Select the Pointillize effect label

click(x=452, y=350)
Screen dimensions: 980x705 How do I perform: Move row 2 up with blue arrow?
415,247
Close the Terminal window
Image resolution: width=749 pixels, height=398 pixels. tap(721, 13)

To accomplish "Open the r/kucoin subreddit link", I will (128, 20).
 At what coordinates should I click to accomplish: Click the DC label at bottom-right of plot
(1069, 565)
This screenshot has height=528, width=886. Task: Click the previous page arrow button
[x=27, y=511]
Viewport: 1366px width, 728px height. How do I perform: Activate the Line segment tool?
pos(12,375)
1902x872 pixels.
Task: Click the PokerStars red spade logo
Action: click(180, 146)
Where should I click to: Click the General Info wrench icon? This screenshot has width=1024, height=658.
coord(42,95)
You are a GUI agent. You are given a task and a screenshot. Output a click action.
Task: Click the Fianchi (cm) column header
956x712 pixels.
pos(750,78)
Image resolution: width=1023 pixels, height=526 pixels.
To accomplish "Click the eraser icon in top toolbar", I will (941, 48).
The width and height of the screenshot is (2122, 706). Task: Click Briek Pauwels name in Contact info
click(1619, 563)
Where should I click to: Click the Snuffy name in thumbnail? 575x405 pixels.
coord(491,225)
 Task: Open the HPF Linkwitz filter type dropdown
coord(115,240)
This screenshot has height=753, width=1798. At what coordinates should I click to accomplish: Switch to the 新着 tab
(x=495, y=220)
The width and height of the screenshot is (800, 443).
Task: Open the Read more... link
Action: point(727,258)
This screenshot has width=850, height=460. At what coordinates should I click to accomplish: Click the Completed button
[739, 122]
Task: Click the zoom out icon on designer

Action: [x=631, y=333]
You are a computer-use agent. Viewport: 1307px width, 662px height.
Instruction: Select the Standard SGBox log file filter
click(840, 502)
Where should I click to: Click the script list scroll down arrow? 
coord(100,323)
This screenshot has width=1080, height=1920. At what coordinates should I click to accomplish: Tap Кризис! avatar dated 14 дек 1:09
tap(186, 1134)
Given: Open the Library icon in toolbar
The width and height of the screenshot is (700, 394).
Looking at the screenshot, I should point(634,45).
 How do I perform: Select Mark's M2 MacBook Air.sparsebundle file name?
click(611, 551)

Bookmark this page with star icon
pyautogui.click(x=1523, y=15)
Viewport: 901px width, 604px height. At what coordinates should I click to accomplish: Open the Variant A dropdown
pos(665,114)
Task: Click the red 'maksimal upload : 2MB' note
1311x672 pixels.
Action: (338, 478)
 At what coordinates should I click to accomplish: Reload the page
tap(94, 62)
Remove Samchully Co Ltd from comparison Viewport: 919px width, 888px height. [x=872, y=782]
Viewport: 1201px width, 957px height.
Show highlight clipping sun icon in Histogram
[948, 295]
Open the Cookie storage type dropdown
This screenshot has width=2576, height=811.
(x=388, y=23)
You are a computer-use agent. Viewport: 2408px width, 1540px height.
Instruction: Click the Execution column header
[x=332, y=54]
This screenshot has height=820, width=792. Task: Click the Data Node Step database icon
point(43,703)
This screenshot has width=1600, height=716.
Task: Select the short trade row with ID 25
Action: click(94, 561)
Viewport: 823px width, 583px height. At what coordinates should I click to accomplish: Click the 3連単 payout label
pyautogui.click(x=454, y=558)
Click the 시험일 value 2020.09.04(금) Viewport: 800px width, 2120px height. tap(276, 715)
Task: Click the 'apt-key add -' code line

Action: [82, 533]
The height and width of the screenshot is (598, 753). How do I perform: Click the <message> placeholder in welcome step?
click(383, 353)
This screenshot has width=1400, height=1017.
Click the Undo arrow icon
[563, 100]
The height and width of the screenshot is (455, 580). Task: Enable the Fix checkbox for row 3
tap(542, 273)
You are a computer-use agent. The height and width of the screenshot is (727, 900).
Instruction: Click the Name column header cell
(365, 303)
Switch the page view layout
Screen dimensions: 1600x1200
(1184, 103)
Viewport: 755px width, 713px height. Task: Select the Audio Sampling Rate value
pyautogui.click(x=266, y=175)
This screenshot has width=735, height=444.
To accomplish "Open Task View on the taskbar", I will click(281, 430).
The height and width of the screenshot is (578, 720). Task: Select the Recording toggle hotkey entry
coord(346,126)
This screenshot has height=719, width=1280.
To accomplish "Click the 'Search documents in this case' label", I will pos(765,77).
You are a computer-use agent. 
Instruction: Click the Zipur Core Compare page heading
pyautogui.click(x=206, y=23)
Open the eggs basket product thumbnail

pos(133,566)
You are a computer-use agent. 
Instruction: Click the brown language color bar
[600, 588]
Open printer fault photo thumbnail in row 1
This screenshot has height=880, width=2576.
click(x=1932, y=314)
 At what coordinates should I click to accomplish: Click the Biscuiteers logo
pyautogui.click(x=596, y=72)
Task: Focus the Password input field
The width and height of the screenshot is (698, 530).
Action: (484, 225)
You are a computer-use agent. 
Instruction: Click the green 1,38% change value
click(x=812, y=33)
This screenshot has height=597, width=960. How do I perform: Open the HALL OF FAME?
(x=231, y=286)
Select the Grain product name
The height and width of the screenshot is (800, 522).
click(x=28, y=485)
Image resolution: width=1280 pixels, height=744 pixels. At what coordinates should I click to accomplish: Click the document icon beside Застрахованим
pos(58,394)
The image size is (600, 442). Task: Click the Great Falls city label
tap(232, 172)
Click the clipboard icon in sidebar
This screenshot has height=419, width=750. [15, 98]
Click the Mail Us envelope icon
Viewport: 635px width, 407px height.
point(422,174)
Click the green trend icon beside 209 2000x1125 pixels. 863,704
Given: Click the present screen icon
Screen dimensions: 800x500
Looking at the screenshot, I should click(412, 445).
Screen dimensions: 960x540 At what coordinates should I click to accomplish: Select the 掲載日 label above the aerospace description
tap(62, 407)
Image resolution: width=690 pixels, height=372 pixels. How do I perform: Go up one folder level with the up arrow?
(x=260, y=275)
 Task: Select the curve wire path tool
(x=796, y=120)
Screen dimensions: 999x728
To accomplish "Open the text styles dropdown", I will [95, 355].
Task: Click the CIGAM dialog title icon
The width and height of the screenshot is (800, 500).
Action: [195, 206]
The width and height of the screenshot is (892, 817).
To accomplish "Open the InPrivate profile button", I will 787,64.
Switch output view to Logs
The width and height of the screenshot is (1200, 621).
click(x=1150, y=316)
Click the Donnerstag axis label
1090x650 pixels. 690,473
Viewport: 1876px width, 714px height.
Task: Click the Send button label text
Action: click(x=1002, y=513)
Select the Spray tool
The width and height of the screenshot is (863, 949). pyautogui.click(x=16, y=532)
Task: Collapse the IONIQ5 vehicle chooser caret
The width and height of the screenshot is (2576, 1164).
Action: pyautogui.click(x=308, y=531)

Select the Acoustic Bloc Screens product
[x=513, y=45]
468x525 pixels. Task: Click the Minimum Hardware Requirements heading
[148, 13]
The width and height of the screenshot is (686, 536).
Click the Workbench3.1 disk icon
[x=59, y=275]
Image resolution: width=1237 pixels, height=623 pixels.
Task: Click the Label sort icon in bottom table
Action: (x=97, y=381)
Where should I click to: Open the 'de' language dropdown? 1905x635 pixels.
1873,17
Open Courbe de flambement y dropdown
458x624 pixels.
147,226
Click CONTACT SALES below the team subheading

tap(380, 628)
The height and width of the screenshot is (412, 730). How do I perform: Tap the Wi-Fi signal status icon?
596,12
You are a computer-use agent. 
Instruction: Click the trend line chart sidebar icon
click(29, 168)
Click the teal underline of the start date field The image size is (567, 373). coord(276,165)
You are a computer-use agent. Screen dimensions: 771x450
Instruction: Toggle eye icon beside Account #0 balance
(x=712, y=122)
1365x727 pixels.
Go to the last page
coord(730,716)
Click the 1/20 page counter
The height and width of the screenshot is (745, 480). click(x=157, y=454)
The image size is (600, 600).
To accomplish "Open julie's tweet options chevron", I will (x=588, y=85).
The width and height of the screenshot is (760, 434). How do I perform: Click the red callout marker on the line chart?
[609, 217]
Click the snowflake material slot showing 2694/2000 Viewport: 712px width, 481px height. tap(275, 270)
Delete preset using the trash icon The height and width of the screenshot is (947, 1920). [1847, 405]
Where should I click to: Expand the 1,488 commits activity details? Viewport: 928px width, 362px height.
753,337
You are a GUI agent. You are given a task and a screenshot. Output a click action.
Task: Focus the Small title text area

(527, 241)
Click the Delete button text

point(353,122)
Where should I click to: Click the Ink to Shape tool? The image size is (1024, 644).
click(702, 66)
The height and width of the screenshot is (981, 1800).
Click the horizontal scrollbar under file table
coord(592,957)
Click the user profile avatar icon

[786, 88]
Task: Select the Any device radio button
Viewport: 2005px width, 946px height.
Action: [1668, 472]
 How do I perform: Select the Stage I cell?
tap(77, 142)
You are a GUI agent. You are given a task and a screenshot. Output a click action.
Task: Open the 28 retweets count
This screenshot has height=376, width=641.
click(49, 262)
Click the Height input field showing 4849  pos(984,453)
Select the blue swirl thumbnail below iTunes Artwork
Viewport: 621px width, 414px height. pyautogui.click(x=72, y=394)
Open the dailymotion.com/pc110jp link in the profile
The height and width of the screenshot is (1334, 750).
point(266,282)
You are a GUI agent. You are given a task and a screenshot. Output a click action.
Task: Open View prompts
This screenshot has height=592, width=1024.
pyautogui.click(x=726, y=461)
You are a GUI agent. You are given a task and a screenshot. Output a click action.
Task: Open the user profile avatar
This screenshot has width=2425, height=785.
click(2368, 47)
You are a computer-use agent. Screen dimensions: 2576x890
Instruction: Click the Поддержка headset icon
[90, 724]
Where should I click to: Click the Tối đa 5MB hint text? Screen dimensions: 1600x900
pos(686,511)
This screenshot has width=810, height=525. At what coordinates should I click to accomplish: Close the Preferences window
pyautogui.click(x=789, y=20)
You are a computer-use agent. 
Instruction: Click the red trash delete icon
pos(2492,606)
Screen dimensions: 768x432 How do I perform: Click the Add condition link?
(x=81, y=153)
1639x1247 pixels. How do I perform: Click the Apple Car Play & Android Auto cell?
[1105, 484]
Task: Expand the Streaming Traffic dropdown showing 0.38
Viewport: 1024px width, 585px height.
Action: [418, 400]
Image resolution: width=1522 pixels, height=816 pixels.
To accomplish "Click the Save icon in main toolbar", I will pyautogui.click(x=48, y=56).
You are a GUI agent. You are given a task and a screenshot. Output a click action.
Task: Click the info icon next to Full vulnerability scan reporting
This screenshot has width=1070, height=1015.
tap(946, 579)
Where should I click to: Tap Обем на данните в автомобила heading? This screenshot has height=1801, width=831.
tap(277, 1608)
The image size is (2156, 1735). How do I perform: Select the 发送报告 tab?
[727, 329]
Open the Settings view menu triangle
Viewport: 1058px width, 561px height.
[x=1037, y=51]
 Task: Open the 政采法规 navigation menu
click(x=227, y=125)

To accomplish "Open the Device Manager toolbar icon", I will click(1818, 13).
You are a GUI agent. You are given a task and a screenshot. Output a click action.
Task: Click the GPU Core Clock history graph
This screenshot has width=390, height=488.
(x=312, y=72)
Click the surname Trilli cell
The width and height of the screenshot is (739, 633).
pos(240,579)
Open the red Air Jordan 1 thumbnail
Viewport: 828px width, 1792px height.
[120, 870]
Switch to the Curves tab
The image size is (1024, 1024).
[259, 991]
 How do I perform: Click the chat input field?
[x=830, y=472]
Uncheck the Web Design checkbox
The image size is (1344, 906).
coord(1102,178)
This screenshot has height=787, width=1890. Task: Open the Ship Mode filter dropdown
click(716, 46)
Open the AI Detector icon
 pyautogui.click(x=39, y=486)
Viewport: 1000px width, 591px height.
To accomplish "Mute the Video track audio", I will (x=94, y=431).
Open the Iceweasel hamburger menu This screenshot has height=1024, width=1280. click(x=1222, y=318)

+ + +

What is being asked |
Wherever the word "showing" appears in the entries above, copy that line.

Solution for this exercise |
Click the snowflake material slot showing 2694/2000 Viewport: 712px width, 481px height. tap(275, 270)
Click the Height input field showing 4849  pos(984,453)
Task: Expand the Streaming Traffic dropdown showing 0.38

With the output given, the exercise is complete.